Records excerpted from a collection
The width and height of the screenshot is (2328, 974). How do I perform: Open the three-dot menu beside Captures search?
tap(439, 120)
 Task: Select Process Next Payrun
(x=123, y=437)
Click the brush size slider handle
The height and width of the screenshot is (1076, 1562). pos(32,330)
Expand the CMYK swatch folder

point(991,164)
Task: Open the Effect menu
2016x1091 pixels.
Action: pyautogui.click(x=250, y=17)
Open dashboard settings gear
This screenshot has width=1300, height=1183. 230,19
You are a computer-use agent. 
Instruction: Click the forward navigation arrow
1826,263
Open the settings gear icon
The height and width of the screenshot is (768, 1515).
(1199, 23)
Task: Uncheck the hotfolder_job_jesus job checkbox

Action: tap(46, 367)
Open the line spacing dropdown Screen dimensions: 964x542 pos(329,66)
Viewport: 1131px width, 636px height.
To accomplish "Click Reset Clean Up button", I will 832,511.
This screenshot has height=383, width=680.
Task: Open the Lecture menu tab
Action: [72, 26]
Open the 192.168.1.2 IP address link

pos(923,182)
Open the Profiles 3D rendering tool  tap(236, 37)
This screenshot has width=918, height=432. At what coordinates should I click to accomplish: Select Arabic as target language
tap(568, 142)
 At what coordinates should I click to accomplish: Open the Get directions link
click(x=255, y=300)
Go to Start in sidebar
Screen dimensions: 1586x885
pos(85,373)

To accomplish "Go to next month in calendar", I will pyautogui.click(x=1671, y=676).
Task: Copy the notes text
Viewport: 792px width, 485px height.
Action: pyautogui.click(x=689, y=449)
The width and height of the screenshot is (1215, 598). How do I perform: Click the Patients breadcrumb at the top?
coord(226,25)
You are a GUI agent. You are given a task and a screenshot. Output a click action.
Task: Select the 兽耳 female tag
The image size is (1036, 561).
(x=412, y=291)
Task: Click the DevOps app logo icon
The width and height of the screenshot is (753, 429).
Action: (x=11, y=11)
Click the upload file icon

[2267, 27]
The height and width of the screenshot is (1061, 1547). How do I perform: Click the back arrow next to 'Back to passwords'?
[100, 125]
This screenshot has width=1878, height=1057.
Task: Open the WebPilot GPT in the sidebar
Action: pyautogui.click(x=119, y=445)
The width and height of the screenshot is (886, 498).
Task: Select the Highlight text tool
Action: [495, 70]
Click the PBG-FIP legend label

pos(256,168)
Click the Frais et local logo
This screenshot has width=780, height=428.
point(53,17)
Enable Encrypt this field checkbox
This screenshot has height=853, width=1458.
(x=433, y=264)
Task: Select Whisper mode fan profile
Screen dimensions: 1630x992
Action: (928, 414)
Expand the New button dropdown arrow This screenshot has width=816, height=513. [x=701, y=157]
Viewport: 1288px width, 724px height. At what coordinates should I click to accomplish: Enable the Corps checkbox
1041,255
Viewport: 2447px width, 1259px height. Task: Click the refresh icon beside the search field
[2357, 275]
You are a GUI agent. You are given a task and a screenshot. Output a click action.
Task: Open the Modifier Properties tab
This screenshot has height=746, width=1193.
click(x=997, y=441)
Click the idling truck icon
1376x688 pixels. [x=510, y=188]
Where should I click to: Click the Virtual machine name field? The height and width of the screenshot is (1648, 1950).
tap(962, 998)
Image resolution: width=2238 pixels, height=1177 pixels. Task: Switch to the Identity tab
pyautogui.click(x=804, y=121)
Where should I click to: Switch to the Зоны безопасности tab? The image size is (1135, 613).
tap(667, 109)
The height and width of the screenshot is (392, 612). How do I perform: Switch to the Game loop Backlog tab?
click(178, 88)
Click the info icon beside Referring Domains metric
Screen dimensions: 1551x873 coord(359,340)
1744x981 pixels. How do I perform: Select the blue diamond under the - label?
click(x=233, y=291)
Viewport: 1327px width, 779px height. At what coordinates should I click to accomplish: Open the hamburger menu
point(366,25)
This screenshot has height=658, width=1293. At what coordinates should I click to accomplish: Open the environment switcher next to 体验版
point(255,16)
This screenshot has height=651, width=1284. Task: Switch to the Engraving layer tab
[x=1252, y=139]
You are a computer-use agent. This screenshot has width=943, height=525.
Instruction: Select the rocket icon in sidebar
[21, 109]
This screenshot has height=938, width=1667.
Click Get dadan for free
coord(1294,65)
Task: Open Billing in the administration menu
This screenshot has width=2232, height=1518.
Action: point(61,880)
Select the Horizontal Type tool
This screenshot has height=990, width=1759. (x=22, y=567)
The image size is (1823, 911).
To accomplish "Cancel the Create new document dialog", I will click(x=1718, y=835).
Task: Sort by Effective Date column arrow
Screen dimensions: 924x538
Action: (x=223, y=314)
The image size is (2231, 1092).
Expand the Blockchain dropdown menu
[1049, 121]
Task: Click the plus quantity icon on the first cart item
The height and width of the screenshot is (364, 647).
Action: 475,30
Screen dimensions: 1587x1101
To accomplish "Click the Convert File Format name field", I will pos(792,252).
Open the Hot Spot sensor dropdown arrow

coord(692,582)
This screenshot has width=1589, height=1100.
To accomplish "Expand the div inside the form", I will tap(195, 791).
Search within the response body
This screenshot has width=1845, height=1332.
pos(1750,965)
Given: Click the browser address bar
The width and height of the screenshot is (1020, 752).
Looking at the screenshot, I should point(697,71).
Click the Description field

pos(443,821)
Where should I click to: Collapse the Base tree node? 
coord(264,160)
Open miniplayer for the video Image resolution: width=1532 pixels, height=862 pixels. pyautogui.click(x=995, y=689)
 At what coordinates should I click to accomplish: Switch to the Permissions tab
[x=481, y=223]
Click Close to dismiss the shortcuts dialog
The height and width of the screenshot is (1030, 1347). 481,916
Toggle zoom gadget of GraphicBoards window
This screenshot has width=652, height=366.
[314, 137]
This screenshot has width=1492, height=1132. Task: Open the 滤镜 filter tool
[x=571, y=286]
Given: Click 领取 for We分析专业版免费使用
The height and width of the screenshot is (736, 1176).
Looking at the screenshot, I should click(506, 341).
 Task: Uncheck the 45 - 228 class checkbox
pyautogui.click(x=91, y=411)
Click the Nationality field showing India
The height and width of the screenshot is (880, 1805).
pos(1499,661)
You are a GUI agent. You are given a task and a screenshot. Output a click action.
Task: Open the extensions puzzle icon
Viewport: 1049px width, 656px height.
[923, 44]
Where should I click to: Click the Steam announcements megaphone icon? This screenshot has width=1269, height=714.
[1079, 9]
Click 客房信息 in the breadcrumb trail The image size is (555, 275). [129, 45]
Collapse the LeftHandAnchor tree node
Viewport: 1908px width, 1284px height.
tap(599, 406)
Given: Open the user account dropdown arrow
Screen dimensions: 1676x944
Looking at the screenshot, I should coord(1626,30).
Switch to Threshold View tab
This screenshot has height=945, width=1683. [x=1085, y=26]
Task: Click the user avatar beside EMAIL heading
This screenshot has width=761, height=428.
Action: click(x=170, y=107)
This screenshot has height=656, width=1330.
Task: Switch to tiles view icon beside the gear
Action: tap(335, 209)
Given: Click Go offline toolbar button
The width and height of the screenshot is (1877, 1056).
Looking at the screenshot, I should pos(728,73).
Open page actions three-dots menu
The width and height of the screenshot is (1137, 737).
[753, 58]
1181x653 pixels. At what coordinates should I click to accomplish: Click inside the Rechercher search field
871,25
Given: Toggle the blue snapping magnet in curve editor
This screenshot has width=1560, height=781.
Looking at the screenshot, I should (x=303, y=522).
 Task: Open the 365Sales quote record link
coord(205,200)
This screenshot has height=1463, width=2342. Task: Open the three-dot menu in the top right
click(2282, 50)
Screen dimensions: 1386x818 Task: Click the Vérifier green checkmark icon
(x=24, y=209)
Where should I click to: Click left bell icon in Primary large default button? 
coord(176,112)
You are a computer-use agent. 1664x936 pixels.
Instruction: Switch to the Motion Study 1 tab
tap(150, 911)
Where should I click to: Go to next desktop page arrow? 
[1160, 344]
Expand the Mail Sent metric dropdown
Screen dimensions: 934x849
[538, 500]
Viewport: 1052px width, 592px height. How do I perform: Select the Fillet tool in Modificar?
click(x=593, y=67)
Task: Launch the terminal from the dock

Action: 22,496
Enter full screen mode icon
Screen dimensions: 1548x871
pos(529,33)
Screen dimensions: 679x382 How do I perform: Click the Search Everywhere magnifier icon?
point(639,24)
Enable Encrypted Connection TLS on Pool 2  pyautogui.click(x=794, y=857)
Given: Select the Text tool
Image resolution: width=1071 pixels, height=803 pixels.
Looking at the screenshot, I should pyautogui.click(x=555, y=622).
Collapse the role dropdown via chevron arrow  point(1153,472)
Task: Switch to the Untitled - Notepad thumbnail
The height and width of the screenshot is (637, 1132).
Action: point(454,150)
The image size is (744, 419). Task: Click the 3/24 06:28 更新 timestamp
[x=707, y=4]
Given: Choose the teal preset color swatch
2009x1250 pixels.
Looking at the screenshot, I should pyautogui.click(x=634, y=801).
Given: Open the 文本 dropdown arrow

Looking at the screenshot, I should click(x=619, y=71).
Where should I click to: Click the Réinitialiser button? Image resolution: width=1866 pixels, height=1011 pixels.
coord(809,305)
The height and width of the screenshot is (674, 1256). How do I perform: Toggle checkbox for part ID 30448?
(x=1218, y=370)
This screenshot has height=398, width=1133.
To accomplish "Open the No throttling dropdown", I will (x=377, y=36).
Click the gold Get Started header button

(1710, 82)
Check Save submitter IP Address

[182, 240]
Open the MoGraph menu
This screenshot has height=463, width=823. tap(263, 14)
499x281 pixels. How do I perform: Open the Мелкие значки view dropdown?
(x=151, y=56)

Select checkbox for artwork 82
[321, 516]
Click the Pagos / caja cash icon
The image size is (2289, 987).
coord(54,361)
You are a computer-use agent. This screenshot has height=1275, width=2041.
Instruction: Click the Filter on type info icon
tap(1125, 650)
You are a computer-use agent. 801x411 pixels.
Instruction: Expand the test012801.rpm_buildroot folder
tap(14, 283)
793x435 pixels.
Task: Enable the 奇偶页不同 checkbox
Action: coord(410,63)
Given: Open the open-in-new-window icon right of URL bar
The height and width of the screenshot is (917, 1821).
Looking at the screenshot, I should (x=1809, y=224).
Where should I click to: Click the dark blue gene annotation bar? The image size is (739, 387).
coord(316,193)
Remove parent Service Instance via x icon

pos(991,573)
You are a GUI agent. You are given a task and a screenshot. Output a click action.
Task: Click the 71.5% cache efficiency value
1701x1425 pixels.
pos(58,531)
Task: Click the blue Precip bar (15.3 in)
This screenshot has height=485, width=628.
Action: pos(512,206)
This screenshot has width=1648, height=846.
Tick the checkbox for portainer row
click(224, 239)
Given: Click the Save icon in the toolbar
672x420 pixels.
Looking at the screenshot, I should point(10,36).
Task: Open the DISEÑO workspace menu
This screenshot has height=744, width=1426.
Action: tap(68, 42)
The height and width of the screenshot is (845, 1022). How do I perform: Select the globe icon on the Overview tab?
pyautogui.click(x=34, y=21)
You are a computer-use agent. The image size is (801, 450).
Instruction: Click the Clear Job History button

§ **TASK GOAL**
Where does the word "window" occur in the data? Copy every line that has it.

§ **YOUR RESPONSE**
Toggle zoom gadget of GraphicBoards window
Given: Open the open-in-new-window icon right of URL bar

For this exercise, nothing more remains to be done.